Instruction = Rewrite every row below as a numbered list, omitting the blank lines.

Entries from a dataset

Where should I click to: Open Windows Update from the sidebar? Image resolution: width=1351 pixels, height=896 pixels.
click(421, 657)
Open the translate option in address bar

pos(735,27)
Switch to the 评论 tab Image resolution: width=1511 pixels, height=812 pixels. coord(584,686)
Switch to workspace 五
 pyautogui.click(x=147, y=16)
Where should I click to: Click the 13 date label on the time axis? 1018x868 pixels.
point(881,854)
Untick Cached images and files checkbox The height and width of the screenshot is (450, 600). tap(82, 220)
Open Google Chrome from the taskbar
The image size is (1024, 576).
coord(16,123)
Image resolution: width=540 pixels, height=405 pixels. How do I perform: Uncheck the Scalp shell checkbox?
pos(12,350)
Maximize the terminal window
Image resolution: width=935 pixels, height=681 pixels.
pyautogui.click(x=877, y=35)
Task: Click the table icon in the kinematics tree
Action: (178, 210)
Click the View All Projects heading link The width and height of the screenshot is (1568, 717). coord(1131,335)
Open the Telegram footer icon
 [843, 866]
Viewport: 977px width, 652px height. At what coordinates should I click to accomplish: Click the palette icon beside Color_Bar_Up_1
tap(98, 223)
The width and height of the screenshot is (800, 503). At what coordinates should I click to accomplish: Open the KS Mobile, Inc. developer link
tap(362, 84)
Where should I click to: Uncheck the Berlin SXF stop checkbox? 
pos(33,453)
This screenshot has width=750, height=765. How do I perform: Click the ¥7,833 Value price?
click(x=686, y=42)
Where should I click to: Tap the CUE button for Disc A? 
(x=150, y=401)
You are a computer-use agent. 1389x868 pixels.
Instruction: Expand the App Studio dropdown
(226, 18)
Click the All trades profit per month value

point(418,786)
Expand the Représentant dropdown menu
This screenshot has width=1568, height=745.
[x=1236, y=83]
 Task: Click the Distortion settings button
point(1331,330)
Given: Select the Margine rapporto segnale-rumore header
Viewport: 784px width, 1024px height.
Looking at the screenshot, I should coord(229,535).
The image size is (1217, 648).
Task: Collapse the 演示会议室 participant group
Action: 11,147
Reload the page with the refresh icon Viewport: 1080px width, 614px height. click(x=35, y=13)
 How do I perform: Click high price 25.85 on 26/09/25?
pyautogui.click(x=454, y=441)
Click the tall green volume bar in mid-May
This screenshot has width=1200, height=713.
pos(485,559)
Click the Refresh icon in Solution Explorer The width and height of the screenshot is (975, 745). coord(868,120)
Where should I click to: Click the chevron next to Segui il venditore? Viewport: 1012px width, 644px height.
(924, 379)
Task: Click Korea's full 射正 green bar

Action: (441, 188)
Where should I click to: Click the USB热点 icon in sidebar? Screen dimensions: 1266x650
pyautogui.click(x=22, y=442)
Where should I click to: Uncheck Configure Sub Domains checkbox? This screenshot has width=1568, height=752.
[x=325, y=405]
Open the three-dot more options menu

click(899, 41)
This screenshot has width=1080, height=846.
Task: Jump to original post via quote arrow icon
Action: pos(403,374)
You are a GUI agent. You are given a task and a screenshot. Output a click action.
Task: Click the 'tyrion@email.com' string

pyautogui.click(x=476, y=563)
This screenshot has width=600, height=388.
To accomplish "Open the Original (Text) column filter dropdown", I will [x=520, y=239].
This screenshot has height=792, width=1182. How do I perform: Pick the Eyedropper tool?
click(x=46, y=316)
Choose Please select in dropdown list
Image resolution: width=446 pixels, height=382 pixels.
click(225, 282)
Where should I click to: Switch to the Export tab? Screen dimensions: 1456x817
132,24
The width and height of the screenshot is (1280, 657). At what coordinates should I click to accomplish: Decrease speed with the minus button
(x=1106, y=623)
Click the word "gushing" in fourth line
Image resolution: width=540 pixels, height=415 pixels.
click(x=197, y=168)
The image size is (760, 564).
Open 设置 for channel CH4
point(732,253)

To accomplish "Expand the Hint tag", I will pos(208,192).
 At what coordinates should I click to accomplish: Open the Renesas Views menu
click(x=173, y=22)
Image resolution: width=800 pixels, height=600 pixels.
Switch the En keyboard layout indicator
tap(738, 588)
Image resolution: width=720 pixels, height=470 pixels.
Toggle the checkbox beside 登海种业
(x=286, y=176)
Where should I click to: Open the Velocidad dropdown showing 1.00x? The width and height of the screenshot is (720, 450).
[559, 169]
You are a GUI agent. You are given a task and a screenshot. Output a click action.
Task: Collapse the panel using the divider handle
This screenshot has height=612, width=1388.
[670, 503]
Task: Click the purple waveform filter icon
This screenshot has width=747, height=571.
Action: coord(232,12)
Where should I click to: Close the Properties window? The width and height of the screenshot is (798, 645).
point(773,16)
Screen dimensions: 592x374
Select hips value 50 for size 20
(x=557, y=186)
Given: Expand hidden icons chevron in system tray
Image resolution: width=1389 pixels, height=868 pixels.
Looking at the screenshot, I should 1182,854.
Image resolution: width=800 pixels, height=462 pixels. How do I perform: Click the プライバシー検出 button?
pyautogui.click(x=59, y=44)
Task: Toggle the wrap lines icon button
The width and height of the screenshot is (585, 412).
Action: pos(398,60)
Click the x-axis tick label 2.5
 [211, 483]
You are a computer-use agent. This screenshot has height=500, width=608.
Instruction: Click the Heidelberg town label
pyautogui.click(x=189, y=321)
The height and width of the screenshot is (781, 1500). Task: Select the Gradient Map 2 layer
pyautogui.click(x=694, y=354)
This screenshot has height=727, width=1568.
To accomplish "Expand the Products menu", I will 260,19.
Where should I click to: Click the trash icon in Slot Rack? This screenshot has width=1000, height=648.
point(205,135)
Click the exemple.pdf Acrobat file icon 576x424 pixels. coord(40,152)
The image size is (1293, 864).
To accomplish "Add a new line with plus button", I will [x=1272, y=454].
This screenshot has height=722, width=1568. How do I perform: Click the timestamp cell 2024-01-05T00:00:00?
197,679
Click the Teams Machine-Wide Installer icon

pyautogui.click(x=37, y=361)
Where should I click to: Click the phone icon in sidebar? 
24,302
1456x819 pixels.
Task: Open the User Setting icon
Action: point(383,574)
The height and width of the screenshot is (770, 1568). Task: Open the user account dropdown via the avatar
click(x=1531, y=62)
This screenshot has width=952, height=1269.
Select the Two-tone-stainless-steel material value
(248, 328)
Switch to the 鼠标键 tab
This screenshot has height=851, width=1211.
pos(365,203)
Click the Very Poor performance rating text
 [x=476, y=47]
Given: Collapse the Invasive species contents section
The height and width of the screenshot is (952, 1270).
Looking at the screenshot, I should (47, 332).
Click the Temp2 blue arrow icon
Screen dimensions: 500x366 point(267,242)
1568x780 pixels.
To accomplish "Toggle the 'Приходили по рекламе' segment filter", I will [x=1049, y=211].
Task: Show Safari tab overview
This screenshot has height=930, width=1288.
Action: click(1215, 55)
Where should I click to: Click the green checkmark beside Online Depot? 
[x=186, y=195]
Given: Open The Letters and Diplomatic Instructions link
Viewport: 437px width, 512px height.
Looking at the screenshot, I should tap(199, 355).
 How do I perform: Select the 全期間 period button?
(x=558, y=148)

Completed exercise =
1. Where should I click to: Open Windows Update from the sidebar? Image resolution: width=1351 pixels, height=896 pixels.
2. click(421, 657)
3. Open the translate option in address bar
4. pos(735,27)
5. Switch to the 评论 tab Image resolution: width=1511 pixels, height=812 pixels. coord(584,686)
6. Switch to workspace 五
7.  pyautogui.click(x=147, y=16)
8. Where should I click to: Click the 13 date label on the time axis? 1018x868 pixels.
9. point(881,854)
10. Untick Cached images and files checkbox The height and width of the screenshot is (450, 600). tap(82, 220)
11. Open Google Chrome from the taskbar
12. The image size is (1024, 576).
13. coord(16,123)
14. Image resolution: width=540 pixels, height=405 pixels. How do I perform: Uncheck the Scalp shell checkbox?
15. pos(12,350)
16. Maximize the terminal window
17. Image resolution: width=935 pixels, height=681 pixels.
18. pyautogui.click(x=877, y=35)
19. Task: Click the table icon in the kinematics tree
20. Action: (178, 210)
21. Click the View All Projects heading link The width and height of the screenshot is (1568, 717). coord(1131,335)
22. Open the Telegram footer icon
23.  [843, 866]
24. Viewport: 977px width, 652px height. At what coordinates should I click to accomplish: Click the palette icon beside Color_Bar_Up_1
25. tap(98, 223)
26. The width and height of the screenshot is (800, 503). At what coordinates should I click to accomplish: Open the KS Mobile, Inc. developer link
27. tap(362, 84)
28. Where should I click to: Uncheck the Berlin SXF stop checkbox? 
29. pos(33,453)
30. This screenshot has width=750, height=765. How do I perform: Click the ¥7,833 Value price?
31. click(x=686, y=42)
32. Where should I click to: Tap the CUE button for Disc A? 
33. (x=150, y=401)
34. You are a computer-use agent. 1389x868 pixels.
35. Instruction: Expand the App Studio dropdown
36. (226, 18)
37. Click the All trades profit per month value
38. point(418,786)
39. Expand the Représentant dropdown menu
40. This screenshot has width=1568, height=745.
41. [x=1236, y=83]
42.  Task: Click the Distortion settings button
43. point(1331,330)
44. Given: Select the Margine rapporto segnale-rumore header
45. Viewport: 784px width, 1024px height.
46. Looking at the screenshot, I should coord(229,535).
47. The image size is (1217, 648).
48. Task: Collapse the 演示会议室 participant group
49. Action: 11,147
50. Reload the page with the refresh icon Viewport: 1080px width, 614px height. click(x=35, y=13)
51.  How do I perform: Click high price 25.85 on 26/09/25?
52. pyautogui.click(x=454, y=441)
53. Click the tall green volume bar in mid-May
54. This screenshot has width=1200, height=713.
55. pos(485,559)
56. Click the Refresh icon in Solution Explorer The width and height of the screenshot is (975, 745). coord(868,120)
57. Where should I click to: Click the chevron next to Segui il venditore? Viewport: 1012px width, 644px height.
58. (924, 379)
59. Task: Click Korea's full 射正 green bar
60. Action: (441, 188)
61. Where should I click to: Click the USB热点 icon in sidebar? Screen dimensions: 1266x650
62. pyautogui.click(x=22, y=442)
63. Where should I click to: Uncheck Configure Sub Domains checkbox? This screenshot has width=1568, height=752.
64. [x=325, y=405]
65. Open the three-dot more options menu
66. click(899, 41)
67. This screenshot has width=1080, height=846.
68. Task: Jump to original post via quote arrow icon
69. Action: pos(403,374)
70. You are a GUI agent. You are given a task and a screenshot. Output a click action.
71. Task: Click the 'tyrion@email.com' string
72. pyautogui.click(x=476, y=563)
73. This screenshot has width=600, height=388.
74. To accomplish "Open the Original (Text) column filter dropdown", I will [x=520, y=239].
75. This screenshot has height=792, width=1182. How do I perform: Pick the Eyedropper tool?
76. click(x=46, y=316)
77. Choose Please select in dropdown list
78. Image resolution: width=446 pixels, height=382 pixels.
79. click(225, 282)
80. Where should I click to: Switch to the Export tab? Screen dimensions: 1456x817
81. 132,24
82. The width and height of the screenshot is (1280, 657). At what coordinates should I click to accomplish: Decrease speed with the minus button
83. (x=1106, y=623)
84. Click the word "gushing" in fourth line
85. Image resolution: width=540 pixels, height=415 pixels.
86. click(x=197, y=168)
87. The image size is (760, 564).
88. Open 设置 for channel CH4
89. point(732,253)
90. To accomplish "Expand the Hint tag", I will pos(208,192).
91.  At what coordinates should I click to accomplish: Open the Renesas Views menu
92. click(x=173, y=22)
93. Image resolution: width=800 pixels, height=600 pixels.
94. Switch the En keyboard layout indicator
95. tap(738, 588)
96. Image resolution: width=720 pixels, height=470 pixels.
97. Toggle the checkbox beside 登海种业
98. (x=286, y=176)
99. Where should I click to: Open the Velocidad dropdown showing 1.00x? The width and height of the screenshot is (720, 450).
100. [559, 169]
101. You are a GUI agent. You are given a task and a screenshot. Output a click action.
102. Task: Collapse the panel using the divider handle
103. This screenshot has height=612, width=1388.
104. [670, 503]
105. Task: Click the purple waveform filter icon
106. This screenshot has width=747, height=571.
107. Action: coord(232,12)
108. Where should I click to: Close the Properties window? The width and height of the screenshot is (798, 645).
109. point(773,16)
110. Screen dimensions: 592x374
111. Select hips value 50 for size 20
112. (x=557, y=186)
113. Given: Expand hidden icons chevron in system tray
114. Image resolution: width=1389 pixels, height=868 pixels.
115. Looking at the screenshot, I should 1182,854.
116. Image resolution: width=800 pixels, height=462 pixels. How do I perform: Click the プライバシー検出 button?
117. pyautogui.click(x=59, y=44)
118. Task: Toggle the wrap lines icon button
119. The width and height of the screenshot is (585, 412).
120. Action: pos(398,60)
121. Click the x-axis tick label 2.5
122.  [211, 483]
123. You are a computer-use agent. This screenshot has height=500, width=608.
124. Instruction: Click the Heidelberg town label
125. pyautogui.click(x=189, y=321)
126. The height and width of the screenshot is (781, 1500). Task: Select the Gradient Map 2 layer
127. pyautogui.click(x=694, y=354)
128. This screenshot has height=727, width=1568.
129. To accomplish "Expand the Products menu", I will 260,19.
130. Where should I click to: Click the trash icon in Slot Rack? This screenshot has width=1000, height=648.
131. point(205,135)
132. Click the exemple.pdf Acrobat file icon 576x424 pixels. coord(40,152)
133. The image size is (1293, 864).
134. To accomplish "Add a new line with plus button", I will [x=1272, y=454].
135. This screenshot has height=722, width=1568. How do I perform: Click the timestamp cell 2024-01-05T00:00:00?
136. 197,679
137. Click the Teams Machine-Wide Installer icon
138. pyautogui.click(x=37, y=361)
139. Where should I click to: Click the phone icon in sidebar? 
140. 24,302
141. 1456x819 pixels.
142. Task: Open the User Setting icon
143. Action: point(383,574)
144. The height and width of the screenshot is (770, 1568). Task: Open the user account dropdown via the avatar
145. click(x=1531, y=62)
146. This screenshot has width=952, height=1269.
147. Select the Two-tone-stainless-steel material value
148. (248, 328)
149. Switch to the 鼠标键 tab
150. This screenshot has height=851, width=1211.
151. pos(365,203)
152. Click the Very Poor performance rating text
153.  [x=476, y=47]
154. Given: Collapse the Invasive species contents section
155. The height and width of the screenshot is (952, 1270).
156. Looking at the screenshot, I should (47, 332).
157. Click the Temp2 blue arrow icon
158. Screen dimensions: 500x366 point(267,242)
159. 1568x780 pixels.
160. To accomplish "Toggle the 'Приходили по рекламе' segment filter", I will [x=1049, y=211].
161. Task: Show Safari tab overview
162. This screenshot has height=930, width=1288.
163. Action: click(1215, 55)
164. Where should I click to: Click the green checkmark beside Online Depot? 
165. [x=186, y=195]
166. Given: Open The Letters and Diplomatic Instructions link
167. Viewport: 437px width, 512px height.
168. Looking at the screenshot, I should tap(199, 355).
169.  How do I perform: Select the 全期間 period button?
170. (x=558, y=148)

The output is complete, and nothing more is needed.